The crow used the one foot to pin the bunny against the wire and lowered its beak down toward the bunny's neck.

I started walking across the street.

I couldn't think to yell or wave my arms. Just my legs were working.

I stepped toward the curb almost below the crow. The crow jerked its head down at me.

And dropped the bunny.

The little gray shape fell and landed in the grass, and the crow flew away.

They say you shouldn't move someone when they might be hurt, but on impulse, I bent and picked up the bunny, examining it. Silk in my hands, its little bunny ears. Its little bunny legs were already trying to hop out of my hands. It... he... she... wasn't hurt at all.

I didn't know what to do. I didn't know what to do. My then-husband would balk if I tried to take a bunny home. My then-dog would probably try to attack it. If I took it, the mother rabbit would never see it again.

When I think about it now, I believe I did wrong on every possible account. Yes, I left the bunny there. I hoped that, if I cleared out, the mom would come back and take the bunny home. But I'd picked it up - and sometimes I think about how animals will reject their young if they're touched too early by humans. I don't know if the rabbit came back. I don't know if the crow came back. The next day, I went out and walked and looked and didn't see the bunny.

And here's the thing. Crows gotta eat too.

Now, standing on the sidewalk in Portland, I look back and forth between the crow on the wire and Kittan, the cat in the driveway. The crow cackles and cackles like an angry witch. Caw, caw, caw! What is she so upset about?

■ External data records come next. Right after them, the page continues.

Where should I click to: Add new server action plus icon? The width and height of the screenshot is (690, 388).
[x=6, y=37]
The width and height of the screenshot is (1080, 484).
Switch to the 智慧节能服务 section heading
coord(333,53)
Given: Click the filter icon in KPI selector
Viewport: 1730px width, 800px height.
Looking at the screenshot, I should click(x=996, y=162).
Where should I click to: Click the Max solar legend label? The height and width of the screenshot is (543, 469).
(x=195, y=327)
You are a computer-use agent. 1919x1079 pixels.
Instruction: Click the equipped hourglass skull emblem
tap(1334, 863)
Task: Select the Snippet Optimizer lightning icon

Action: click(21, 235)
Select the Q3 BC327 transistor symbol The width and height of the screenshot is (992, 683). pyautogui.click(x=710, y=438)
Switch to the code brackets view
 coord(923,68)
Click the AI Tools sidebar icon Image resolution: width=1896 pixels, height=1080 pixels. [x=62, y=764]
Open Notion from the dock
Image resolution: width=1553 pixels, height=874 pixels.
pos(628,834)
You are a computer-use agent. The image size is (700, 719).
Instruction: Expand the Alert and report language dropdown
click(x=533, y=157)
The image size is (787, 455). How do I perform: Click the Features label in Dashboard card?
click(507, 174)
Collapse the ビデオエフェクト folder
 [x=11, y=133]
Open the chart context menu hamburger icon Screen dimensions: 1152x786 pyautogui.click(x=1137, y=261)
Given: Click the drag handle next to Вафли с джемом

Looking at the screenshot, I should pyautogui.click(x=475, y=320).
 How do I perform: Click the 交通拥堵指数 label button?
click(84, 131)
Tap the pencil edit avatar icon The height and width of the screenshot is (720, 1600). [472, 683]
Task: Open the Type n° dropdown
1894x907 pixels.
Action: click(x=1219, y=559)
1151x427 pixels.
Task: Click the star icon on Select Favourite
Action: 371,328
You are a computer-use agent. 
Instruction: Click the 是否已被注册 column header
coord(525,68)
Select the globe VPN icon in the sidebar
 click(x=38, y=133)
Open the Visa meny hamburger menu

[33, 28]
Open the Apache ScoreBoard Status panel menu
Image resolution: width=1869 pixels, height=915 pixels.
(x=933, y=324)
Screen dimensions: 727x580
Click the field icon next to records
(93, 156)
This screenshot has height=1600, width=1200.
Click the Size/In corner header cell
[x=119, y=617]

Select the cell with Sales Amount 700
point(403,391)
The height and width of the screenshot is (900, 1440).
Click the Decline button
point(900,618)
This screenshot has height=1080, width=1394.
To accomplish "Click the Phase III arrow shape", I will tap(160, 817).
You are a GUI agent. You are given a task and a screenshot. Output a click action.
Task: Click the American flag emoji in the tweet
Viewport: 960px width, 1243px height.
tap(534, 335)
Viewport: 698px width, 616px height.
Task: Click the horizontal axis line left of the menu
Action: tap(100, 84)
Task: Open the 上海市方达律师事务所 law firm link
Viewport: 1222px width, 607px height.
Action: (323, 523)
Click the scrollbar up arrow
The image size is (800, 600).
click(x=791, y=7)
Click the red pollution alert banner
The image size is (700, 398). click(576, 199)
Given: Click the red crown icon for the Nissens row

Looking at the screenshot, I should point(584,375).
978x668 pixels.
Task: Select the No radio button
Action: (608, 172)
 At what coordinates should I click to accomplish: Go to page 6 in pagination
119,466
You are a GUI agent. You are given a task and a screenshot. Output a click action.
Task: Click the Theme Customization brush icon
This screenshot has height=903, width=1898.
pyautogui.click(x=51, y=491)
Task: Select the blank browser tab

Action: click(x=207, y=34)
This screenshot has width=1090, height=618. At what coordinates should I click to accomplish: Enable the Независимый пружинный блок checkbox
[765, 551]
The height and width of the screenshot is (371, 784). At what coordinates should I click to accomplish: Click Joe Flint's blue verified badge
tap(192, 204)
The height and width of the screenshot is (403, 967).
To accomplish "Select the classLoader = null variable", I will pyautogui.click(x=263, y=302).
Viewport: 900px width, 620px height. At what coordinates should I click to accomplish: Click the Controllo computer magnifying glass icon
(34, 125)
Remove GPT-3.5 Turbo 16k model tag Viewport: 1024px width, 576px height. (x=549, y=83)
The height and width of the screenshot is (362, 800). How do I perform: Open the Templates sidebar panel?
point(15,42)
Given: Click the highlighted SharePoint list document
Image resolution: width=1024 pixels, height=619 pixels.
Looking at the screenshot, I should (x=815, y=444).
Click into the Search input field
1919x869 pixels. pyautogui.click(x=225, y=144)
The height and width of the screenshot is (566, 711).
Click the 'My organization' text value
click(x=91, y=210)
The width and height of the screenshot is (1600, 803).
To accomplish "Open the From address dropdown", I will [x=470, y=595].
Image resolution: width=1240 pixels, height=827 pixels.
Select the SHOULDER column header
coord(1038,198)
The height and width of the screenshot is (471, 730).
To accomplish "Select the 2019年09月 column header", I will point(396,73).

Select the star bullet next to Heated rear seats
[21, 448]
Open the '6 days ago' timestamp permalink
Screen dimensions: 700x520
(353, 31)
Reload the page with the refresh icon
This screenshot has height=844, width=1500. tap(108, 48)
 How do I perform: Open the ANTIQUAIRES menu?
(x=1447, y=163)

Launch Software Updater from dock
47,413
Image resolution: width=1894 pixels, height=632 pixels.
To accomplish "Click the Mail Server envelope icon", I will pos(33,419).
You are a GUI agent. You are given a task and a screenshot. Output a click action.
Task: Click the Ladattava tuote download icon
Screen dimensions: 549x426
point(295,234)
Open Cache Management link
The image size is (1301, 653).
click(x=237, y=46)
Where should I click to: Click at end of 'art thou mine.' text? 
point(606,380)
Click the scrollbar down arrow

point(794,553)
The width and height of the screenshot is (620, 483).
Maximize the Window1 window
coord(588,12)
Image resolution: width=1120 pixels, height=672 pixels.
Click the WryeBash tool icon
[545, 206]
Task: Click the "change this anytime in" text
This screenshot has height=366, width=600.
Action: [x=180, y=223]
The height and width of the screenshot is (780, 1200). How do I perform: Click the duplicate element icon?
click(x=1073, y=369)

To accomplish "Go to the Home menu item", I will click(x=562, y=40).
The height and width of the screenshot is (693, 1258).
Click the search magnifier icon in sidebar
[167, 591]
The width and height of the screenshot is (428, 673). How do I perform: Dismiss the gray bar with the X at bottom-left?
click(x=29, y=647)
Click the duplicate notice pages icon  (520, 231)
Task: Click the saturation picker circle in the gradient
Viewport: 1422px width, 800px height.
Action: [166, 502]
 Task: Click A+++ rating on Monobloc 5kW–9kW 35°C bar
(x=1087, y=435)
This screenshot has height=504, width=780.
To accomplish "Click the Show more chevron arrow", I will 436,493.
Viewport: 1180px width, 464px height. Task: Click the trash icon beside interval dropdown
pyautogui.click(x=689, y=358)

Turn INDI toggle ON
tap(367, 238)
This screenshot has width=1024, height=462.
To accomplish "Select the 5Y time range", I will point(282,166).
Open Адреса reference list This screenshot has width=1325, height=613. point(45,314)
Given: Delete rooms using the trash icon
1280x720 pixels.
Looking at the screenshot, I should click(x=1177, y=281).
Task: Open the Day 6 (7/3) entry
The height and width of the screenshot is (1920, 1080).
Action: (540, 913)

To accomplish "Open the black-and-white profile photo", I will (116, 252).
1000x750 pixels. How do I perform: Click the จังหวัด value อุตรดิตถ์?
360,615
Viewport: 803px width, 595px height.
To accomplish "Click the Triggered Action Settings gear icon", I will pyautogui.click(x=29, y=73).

I wonder if there's a crow nest somewhere close by, and the crow is cackling her head off in order to keep the cat away.

Mothers and babies.

But I'll never know. Because my baby, the impatient Chihuahua, Nicholas, is pulling against his leash. He doesn't care about the crow and he apparently hasn't noticed the cat. He wants to go and sniff and pee. And the mom thing in me lets go of my curiosity and allows him to lead me down the street.